Page:
begin

Single by Fiona Apple

from the album The Idler Wheel...
- Released: April 24, 2012
- Studio: Stanley Recordings (Venice, Los Angeles); NBB Studio (New York City);
- Genre: Alternative pop; art pop;
- Length: 3:33
- Label: Epic
- Songwriter: Fiona Apple
- Producers: Fiona Apple; Charley Drayton;

Fiona Apple singles chronology
| "Get Him Back" (2006) | "Every Single Night" (2012) | "Pure Imagination" (2013) |

Music video
- "Every Single Night" on YouTube

= Every Single Night =

"Every Single Night" is a song written and recorded by American singer-songwriter Fiona Apple. It was released as the only single from her fourth studio album, The Idler Wheel..., on April 24, 2012, by Epic Records.

== Background and release ==
"Every Single Night" marked Fiona Apple's first single in six years since "Get Him Back" (2006). She began writing and recording the song in secret, unbeknownst to her label Epic. She and producer Charley Drayton opted to use minimal musical arrangement in the song by performing on a celesta and a marimba. The song chronicles what Apple used to dream every night; "Every single night's a fight with my brain."

end

Exercises:
**1.** Revise the article on "Every Single Night", starting with "Fiona Apple singles" and going on through "by Epic Records.", and replace "singer-songwriter" with "musician".
**2.** Write a continuation of the article on "Every Single Night", picking up after its final sentence.

Provided data:
begin

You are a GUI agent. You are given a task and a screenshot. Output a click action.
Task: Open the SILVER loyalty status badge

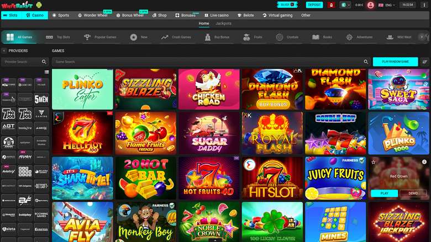[x=287, y=4]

end

Responses by task:
**1.**
Fiona Apple singles chronology
| "Get Him Back" (2006) | "Every Single Night" (2012) | "Pure Imagination" (2013) |

Music video
- "Every Single Night" on YouTube

= Every Single Night =

"Every Single Night" is a song written and recorded by American musician Fiona Apple. It was released as the only single from her fourth studio album, The Idler Wheel..., on April 24, 2012, by Epic Records.

**2.**
Apple first performed the song during the South by Southwest (SXSW) festival in Austin, Texas, in 2012. The music video of the song premiered on the Sundance Channel on June 10, 2012, and was directed by Joseph Cahill in Paris, France. It features scenes of Apple in a bed with a Minotaur, with snails, feeding an alligator, and wearing an octopus for a hat. Michaell Cragg of The Guardian remarked of the video, "The singer seems to have gone Gaga with her new video, in which she sports a squid headpiece and snail ensemble." Rolling Stone compared the video to Apple's controversial music video of her single "Criminal" (1996), saying, "It's sort of like her breakthrough video for 1996's "Criminal," if it took place at a wildlife preserve instead of a seedy house party."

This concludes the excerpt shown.